Exercise material:
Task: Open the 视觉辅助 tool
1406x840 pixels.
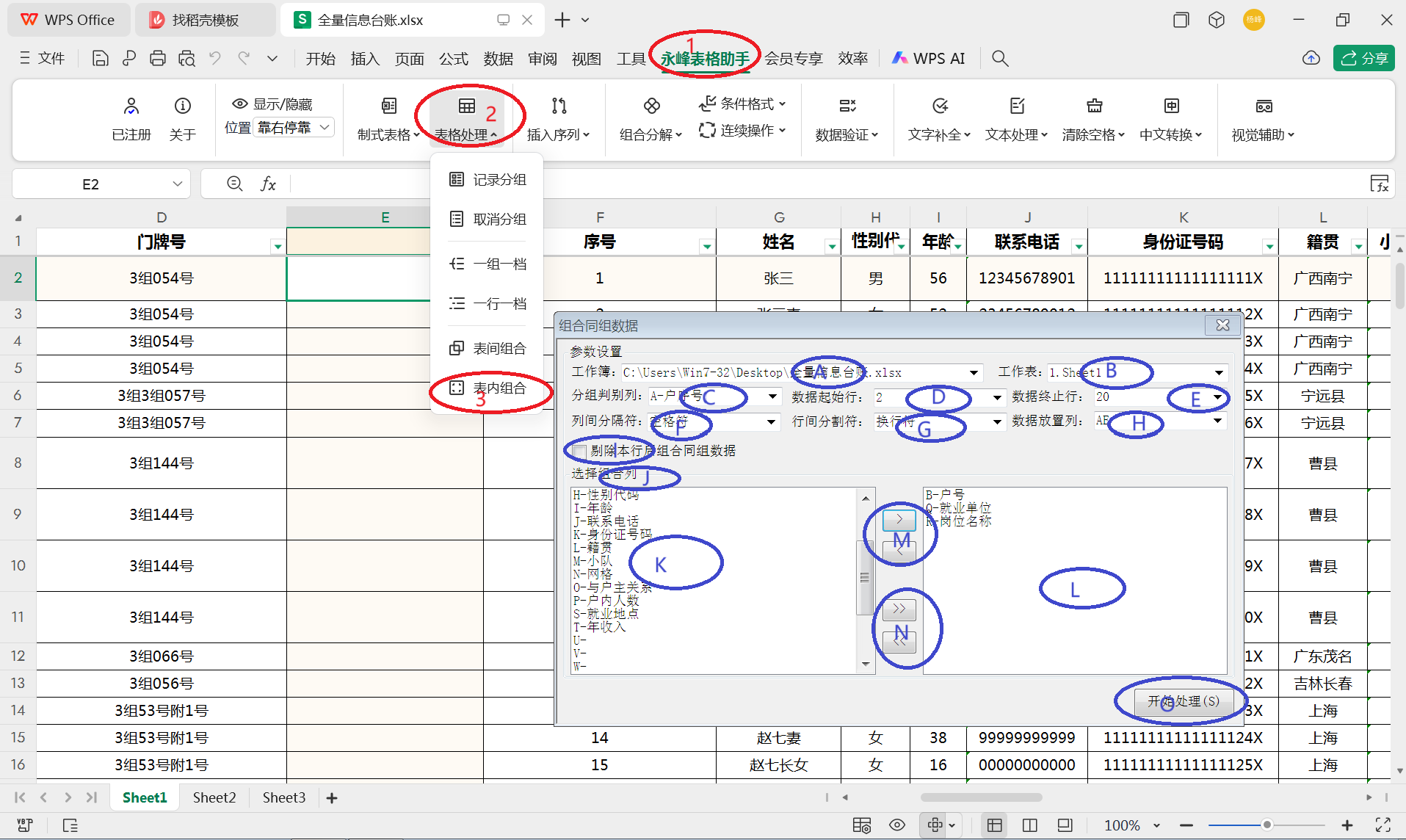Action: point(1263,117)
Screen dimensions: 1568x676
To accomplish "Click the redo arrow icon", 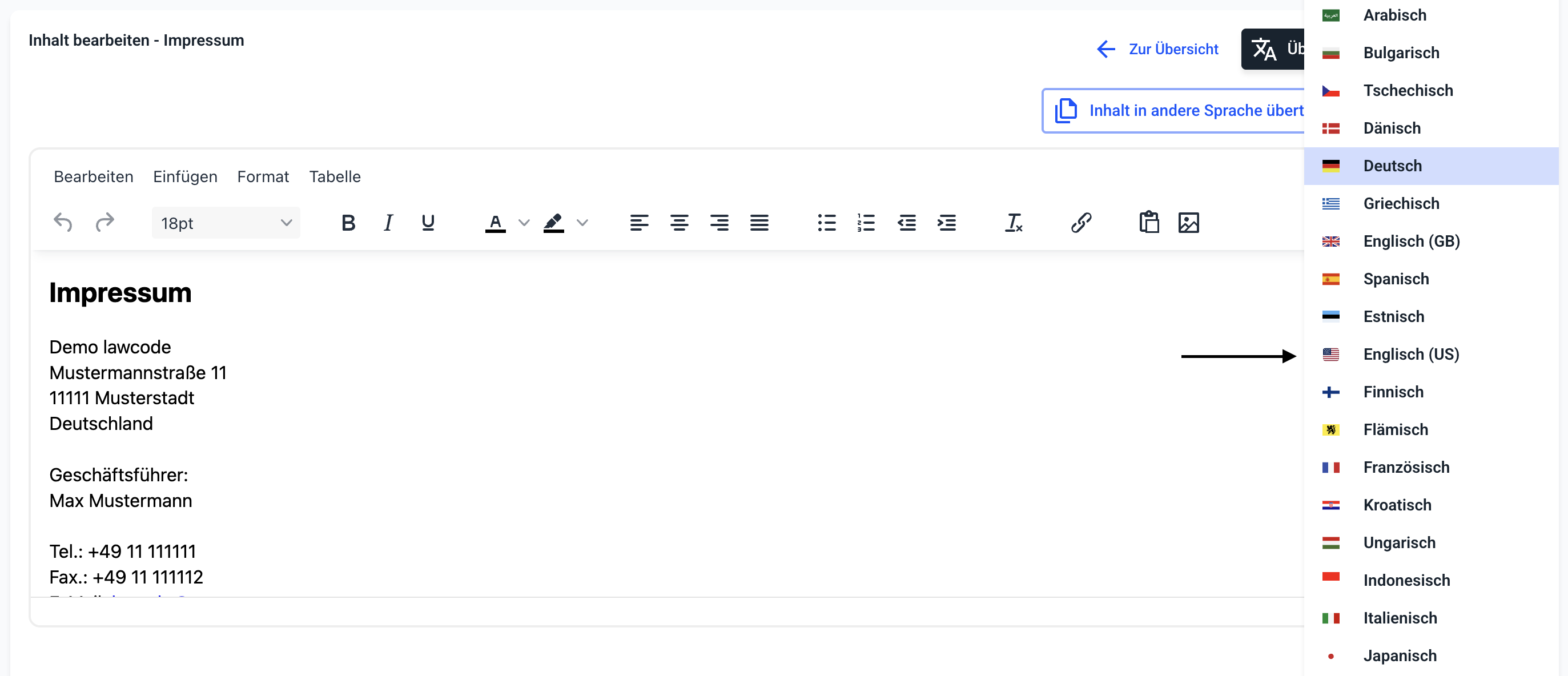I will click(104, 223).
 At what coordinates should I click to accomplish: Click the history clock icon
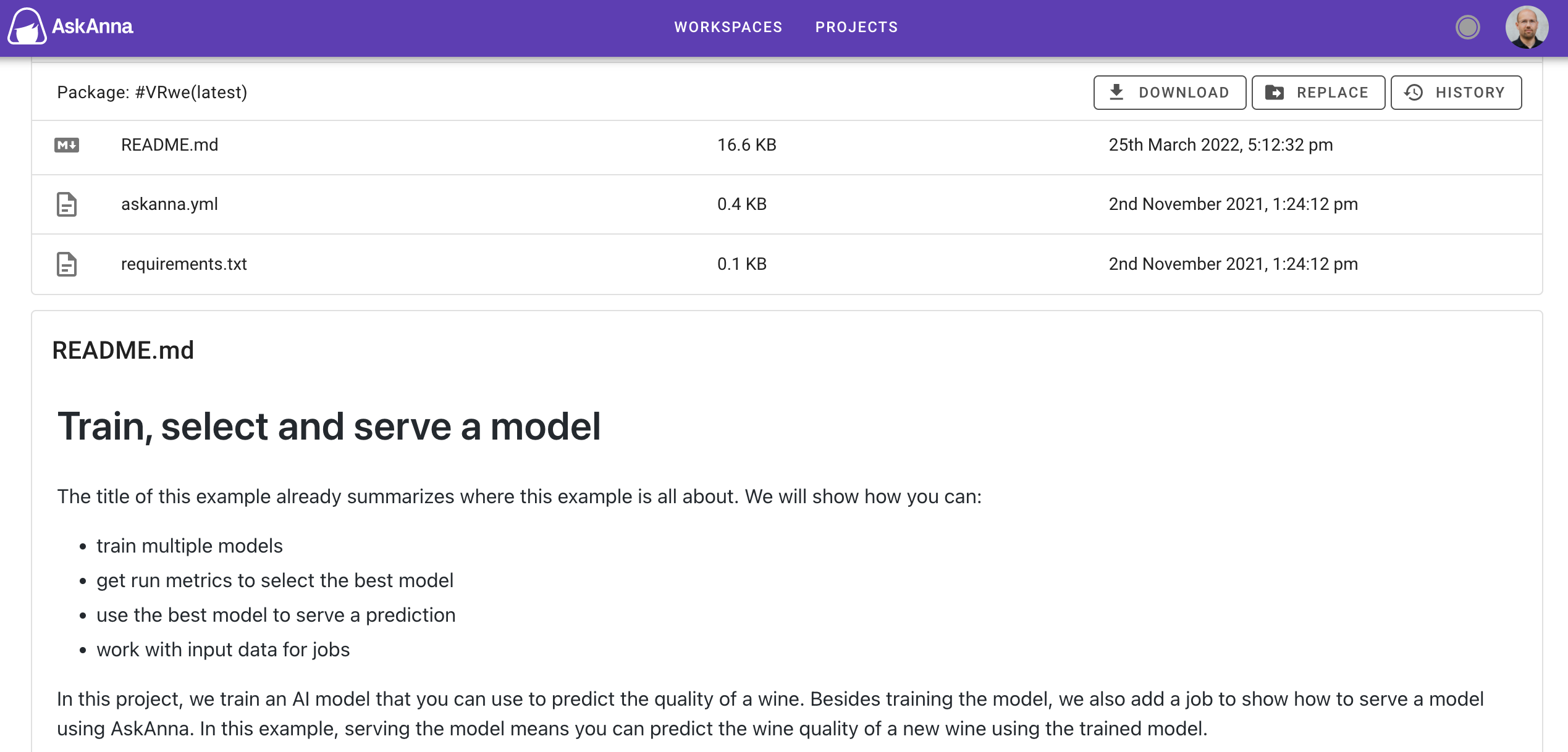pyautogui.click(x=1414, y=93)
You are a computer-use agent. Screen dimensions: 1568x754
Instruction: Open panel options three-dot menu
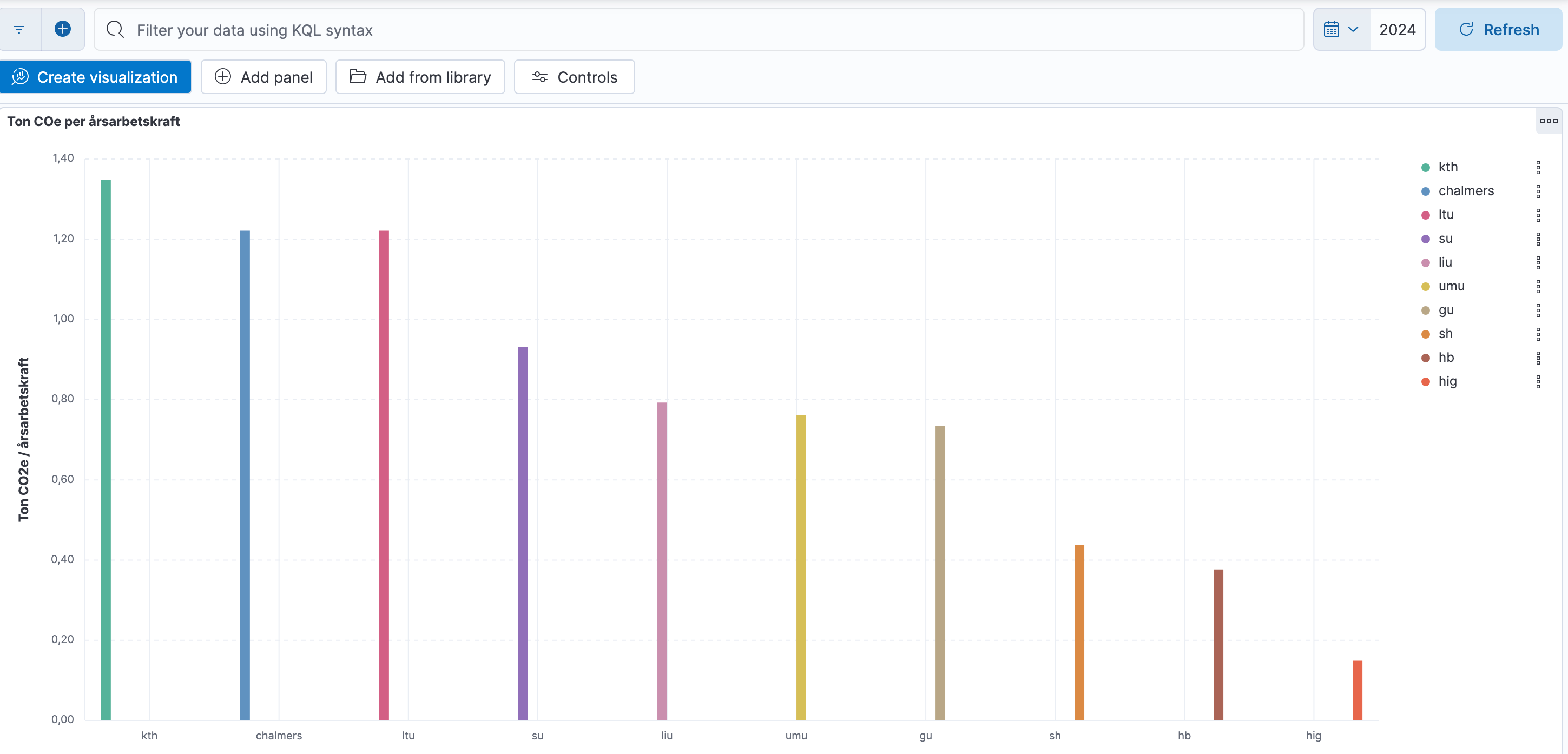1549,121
--
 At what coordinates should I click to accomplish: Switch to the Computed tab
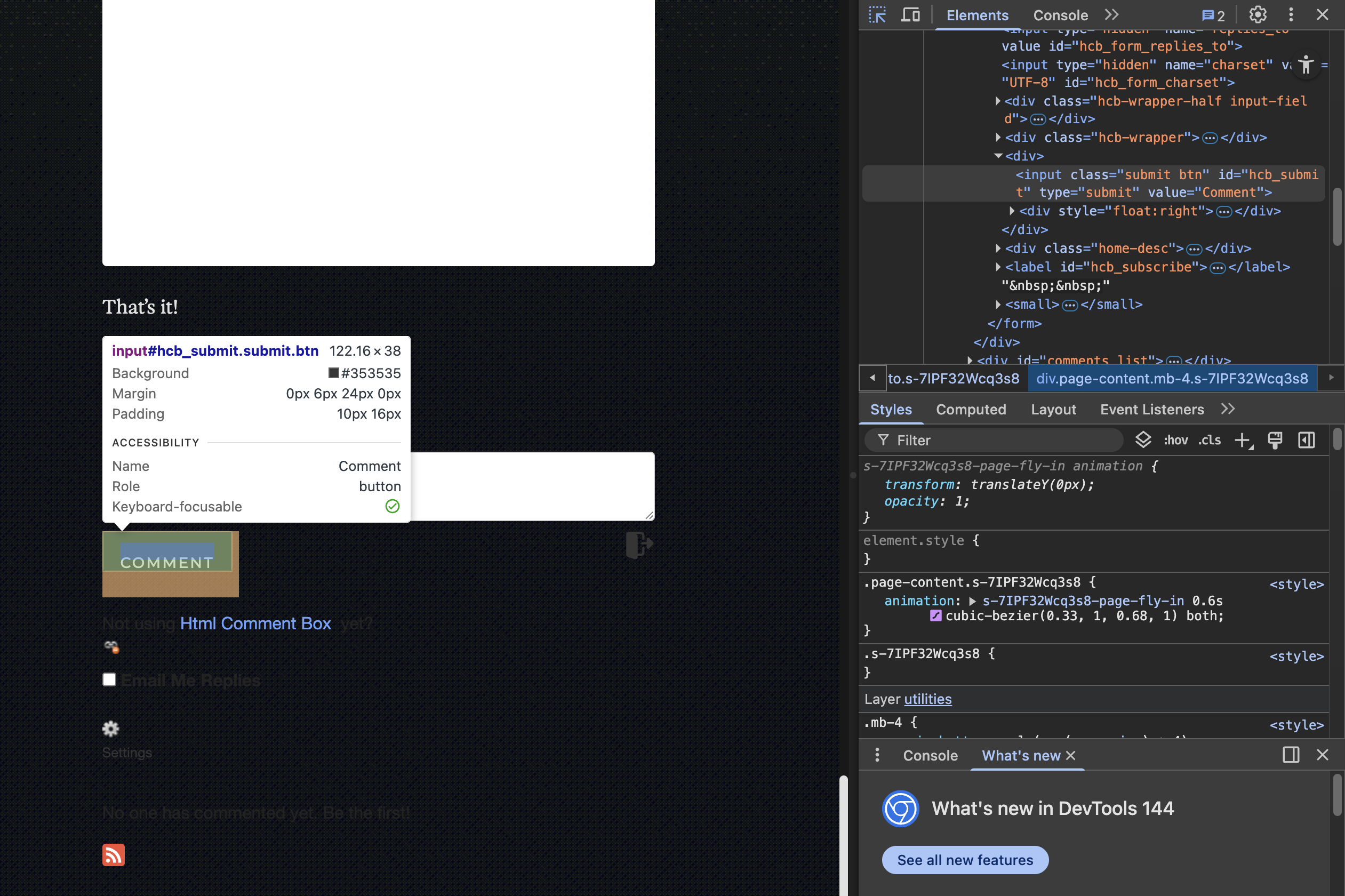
* * *
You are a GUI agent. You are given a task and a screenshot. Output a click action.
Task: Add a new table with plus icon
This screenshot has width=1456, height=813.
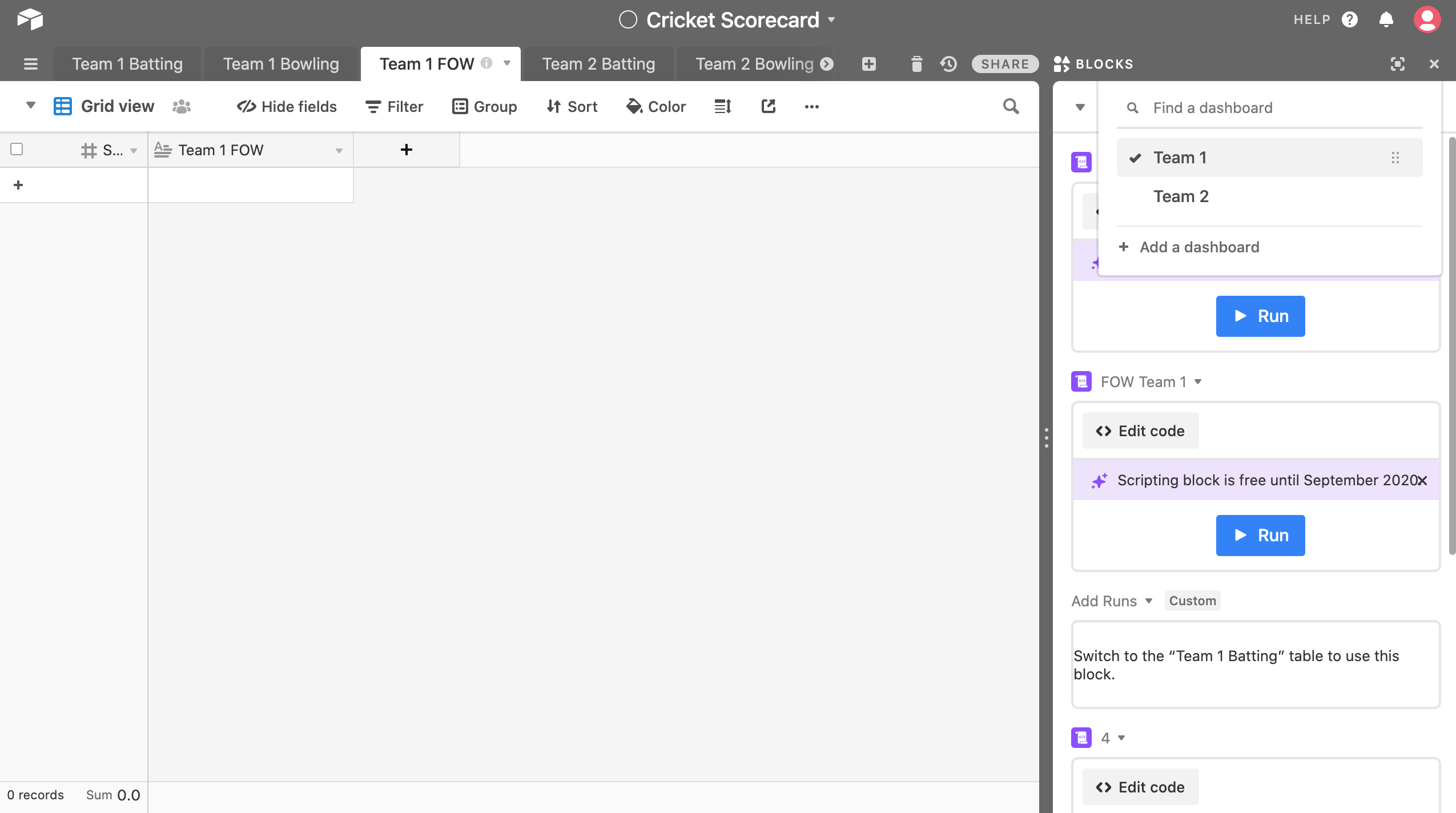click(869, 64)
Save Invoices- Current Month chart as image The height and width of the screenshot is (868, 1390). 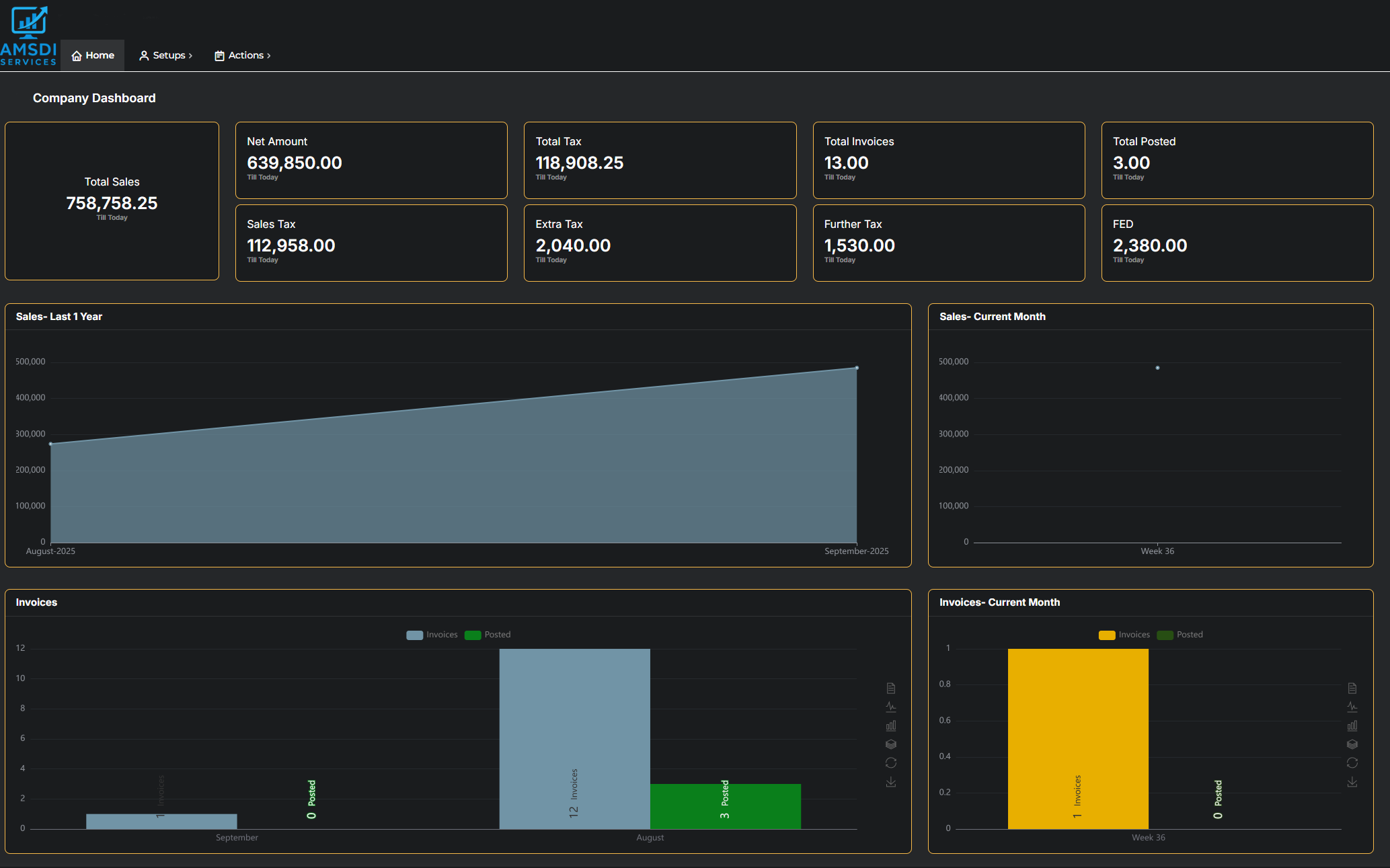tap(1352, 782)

Task description:
Which lines in the listing hold the word "agent"? Copy them out.

Solution:
You are a computer-use agent. Screen dimensions: 1568x754
You are a GUI agent. You are given a task and a screenshot. Output a click action.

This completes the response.